The student choir is predictably more challenging, but they're both lots of fun. The KIBC choir is singing a Michael W. Smith piece for Christmas, and we've got a lot of music for the student choir, including Beethoven's 9th symphony (which we haven't practiced yet but the choir part for that is fairly short anyway) and a piece written by an HKBU music prof. for the HKBU 50th anniversary bash. We've also got a Negro spiritual. I don't know whether the students here have the cultural background to know what this is about. But they're not getting the sound. Yet.

This is my best opportunity to get into the local culture, since in my classes, I only teach Pepperdine students. I've met a few fellow basses, and there's the same fun camaraderie that there is in a student choir in the US. They're not so physical but they're just as rambunctious.

Asians have a reputation for being shy and reserved. But when they're among peers, the Hong Kongers can be quite gregarious and loud. Especially when the teacher's not in the room and this is especially true about the guys. You don't have random tenors showing off their singing in silly ways (like Dominic Falbo at Pepperdine) but you do have boisterous chatter about random things. About what? I don't know--it was in Cantonese.

I would say that the sight reading abilities are higher than those I've seen in student choirs in the States. That's probably because many more of them know how to play the piano, for instance. But as we are reading through some songs in English, many of them (predictably) have trouble. They can all speak English, but not at the same speed, while also trying to read the notes. So they sign nonsense syllables when they're learning the music.

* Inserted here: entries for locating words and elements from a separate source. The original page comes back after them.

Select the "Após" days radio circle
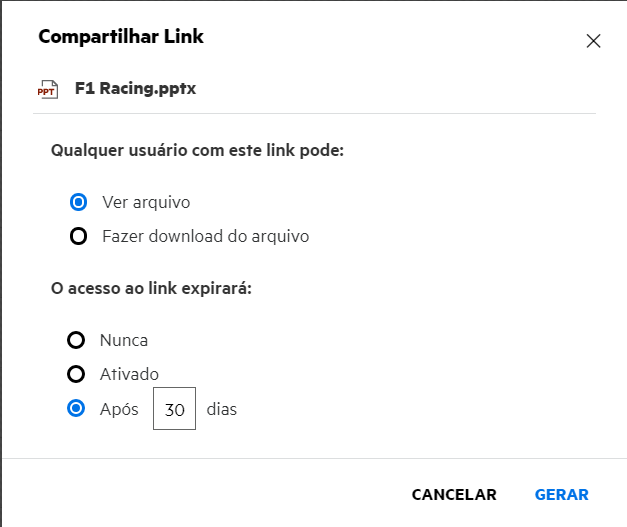 75,409
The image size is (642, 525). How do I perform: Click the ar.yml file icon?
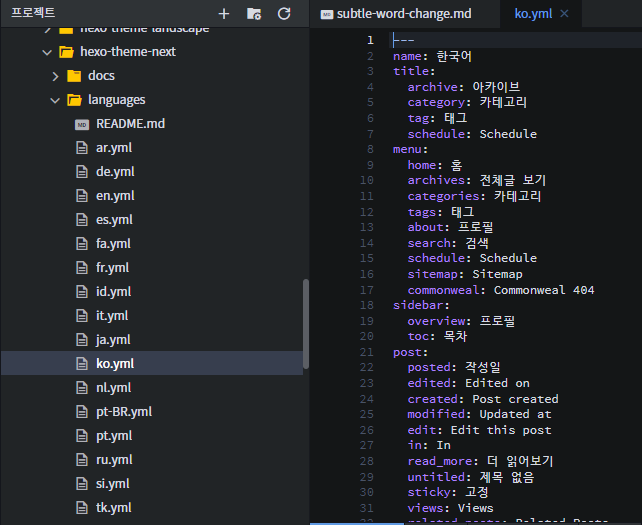[82, 148]
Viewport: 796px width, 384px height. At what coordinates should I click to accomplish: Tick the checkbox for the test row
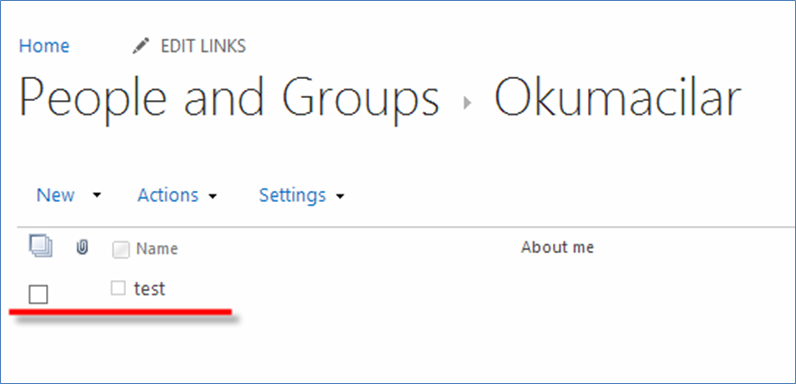tap(39, 294)
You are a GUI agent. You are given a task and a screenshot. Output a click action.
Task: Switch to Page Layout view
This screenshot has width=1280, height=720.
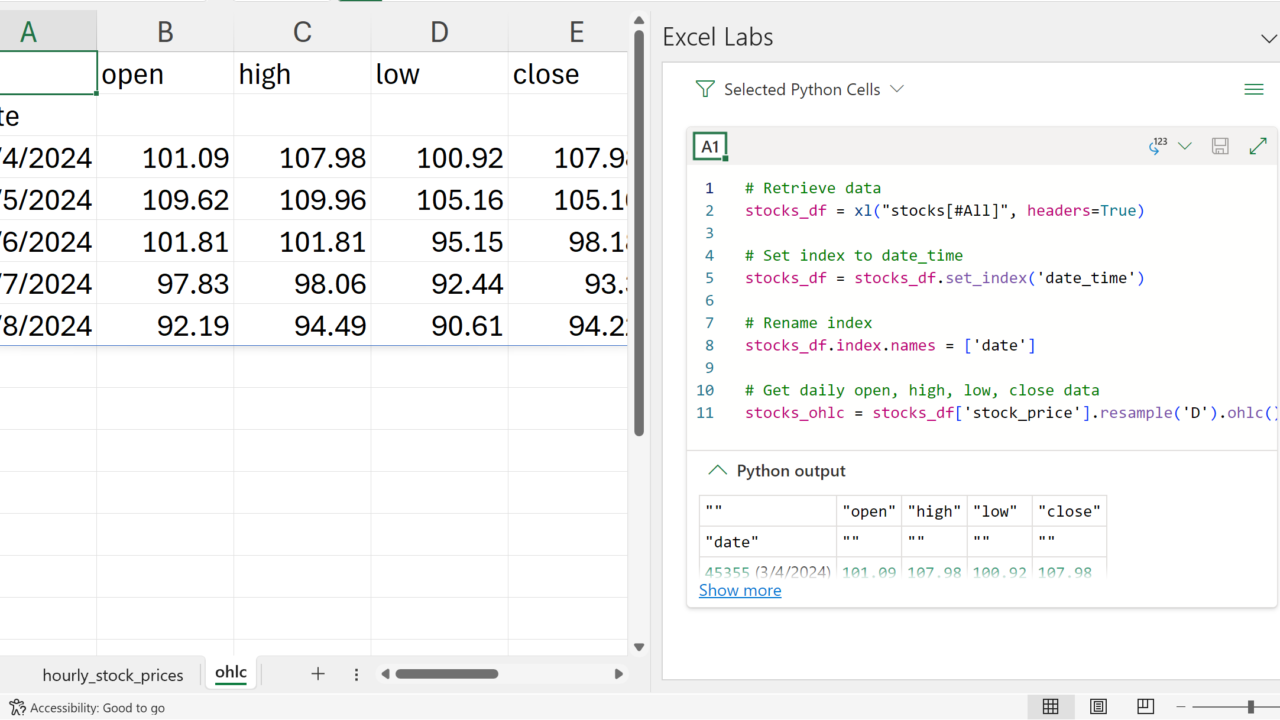coord(1098,707)
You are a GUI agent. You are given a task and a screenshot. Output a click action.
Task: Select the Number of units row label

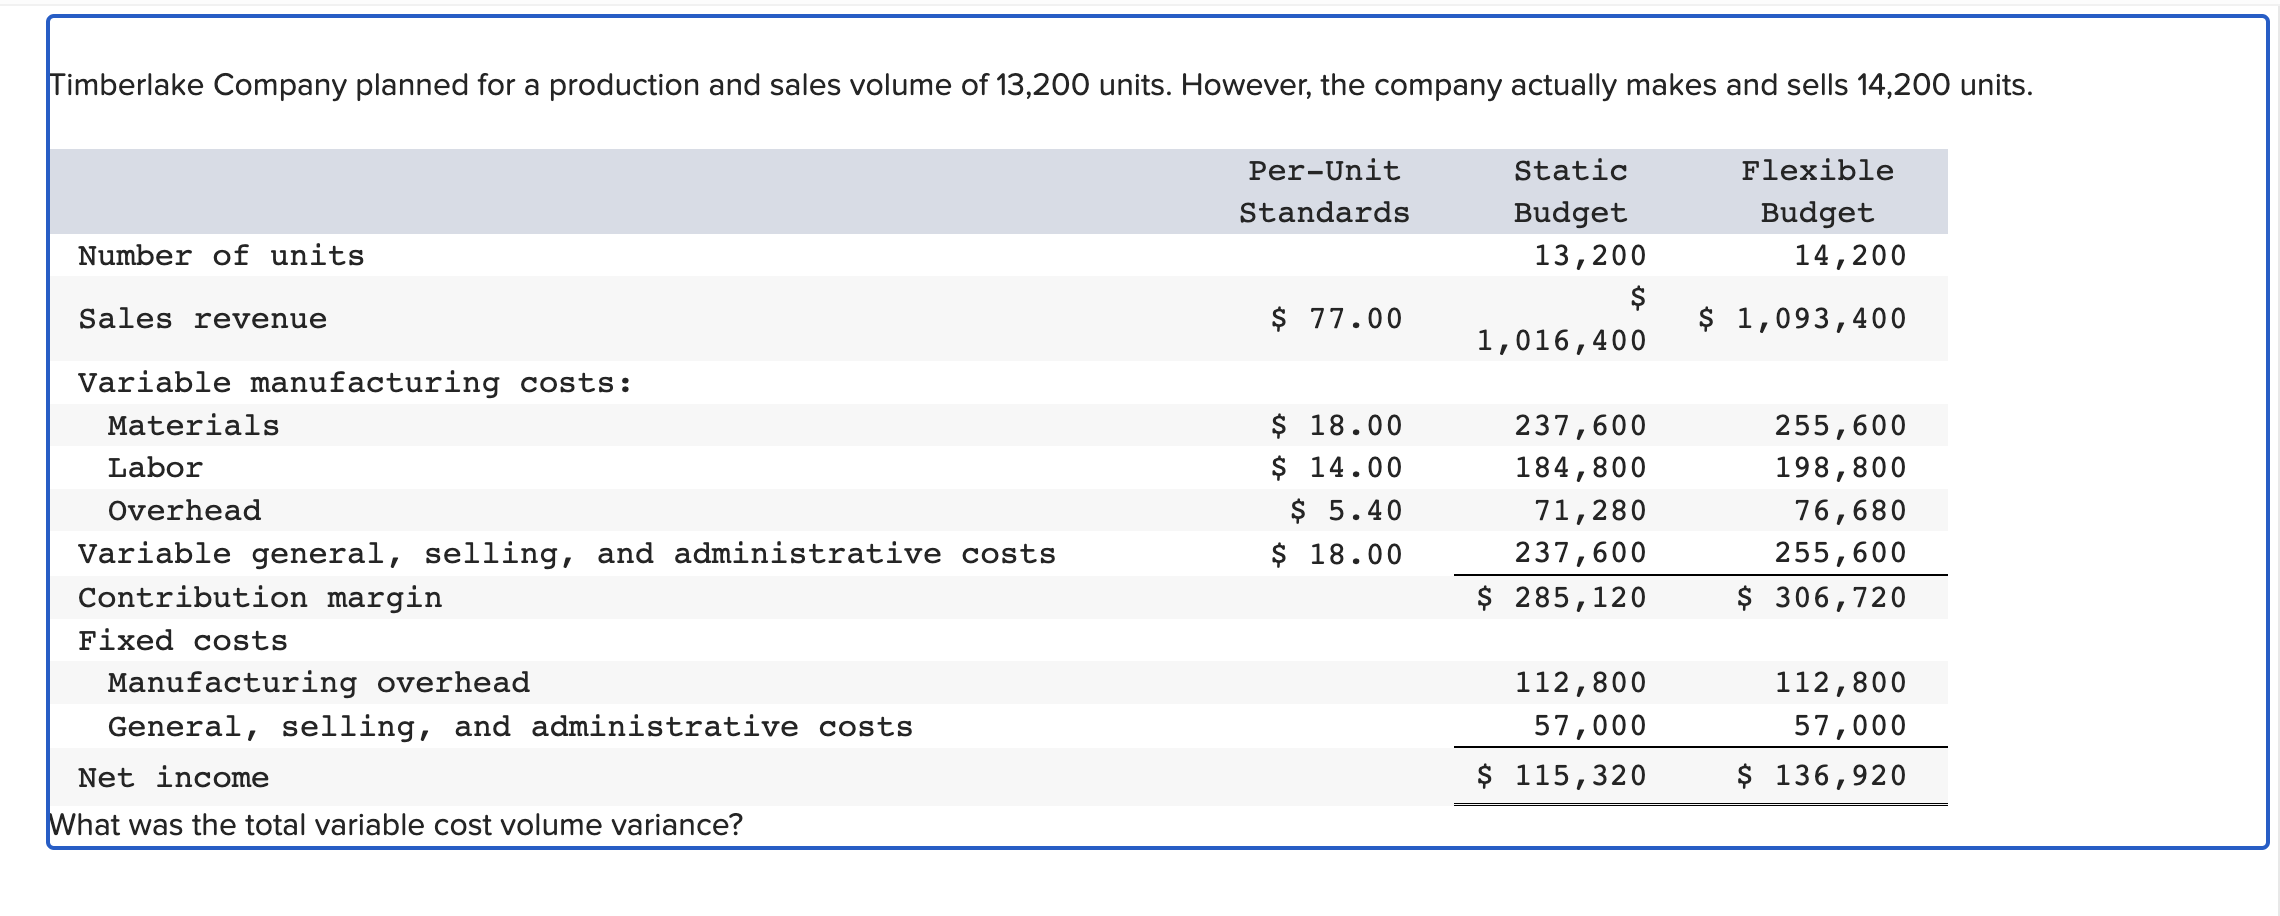[221, 256]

I did play a role in correcting people's pronunciation. The kinds of pronunciation issues are very different. In the HKBU Prof's piece, there's a part where the text is, "My heart will praise you without ceasing". Some students were voicing the "s" in "ceasing", so that it sounded like they were singing, "My heart will praise you without seizing". Yes. Very different.

I tried to make a joke of it, but I don't think people understood it. They didn't quite get what "heart seizing" would mean. Or "heart ceasing".

This is all very natural to a native speaker, but I realized how difficult this can be for a non-native speaker. Neither "cease" nor "seize" are common words in conversation, and very often, an undoubled continuant consonant between two vowels is voiced, as in "bruised", "bathing", "rising", etc., and you need to have a double consonant to make it unvoiced, as in "passed", "missed", "possum", etc. But then there's "facing", "based", and, well, "ceasing".

I'm glad I'm a native English speaker, struggling with learning Cantonese, rather than the other way around.

At the church, Angie (the music director) was coaching everyone to sing "In excelsis Deo" with a pure "i", as in "een" rather than "inn". That's a common frustration for teaching Latin phrases to English speakers. But it only affected the folks from the US. The native Tagalog and Cantonese speakers in the choir usually make the reverse mistake: when speaking English, saying "een" for "in".

Back to the student choir, we had sectionals, meaning the men and women met separately to practice their respective parts. The conductor had to depend on individual students to help her run the rehearsal. The student guest conductors ran the rehearsal in Cantonese. I had some help from the people around me to figure out what was said, but I think I missed most of it. At least I know the numbers so I could know where what measure we were starting on.

The first day, the conductor made announcements about class policies. Apparently tardiness is a big problem. The section leaders suggested a HK$10 fine for being tardy. One student pointed out that this is in conflict with HKBU regulations on student payments. The conductor asked for suggestions. One that was suggested, and most people liked, was the tardy student would have to sing a solo in front of the class. This seemed to be viewed as quite a deterrent. I don't think it would be a deterrent in the States. It was used once during warmup, and a student had to do a warmup arpeggio by himself, and was visibly embarassed.

Even when asked to guest conduct, the students were in general shy to get up in front of the class, but once the guest conductors were there, they had no problem with poise. One time, when the professor started with the women's choir, the appointed student conductor came to the front and aped the conductor, using his falsetto, copying the professor's phrases in English, to comic effect. I think the shyness might be an act.

1 Comments:

At 8:56 PM, Anonymous Anonymous said...

Wow Dr. Iga I didn't realize you were so into the whole choir scene. I used to sing in choirs up until my sophomore yr. in high school when dance just started taking up too much time. The whole pronunciation thing u were talking about is funny because my parents make mistakes like that all the time without realizing that the way they are pronouncing it changes the meaning completely! And they've lived in the U.S. over 20 years. Like you said when they aren't common words used in conversation non-native speakers dont really know the gravity of their pronunciation error.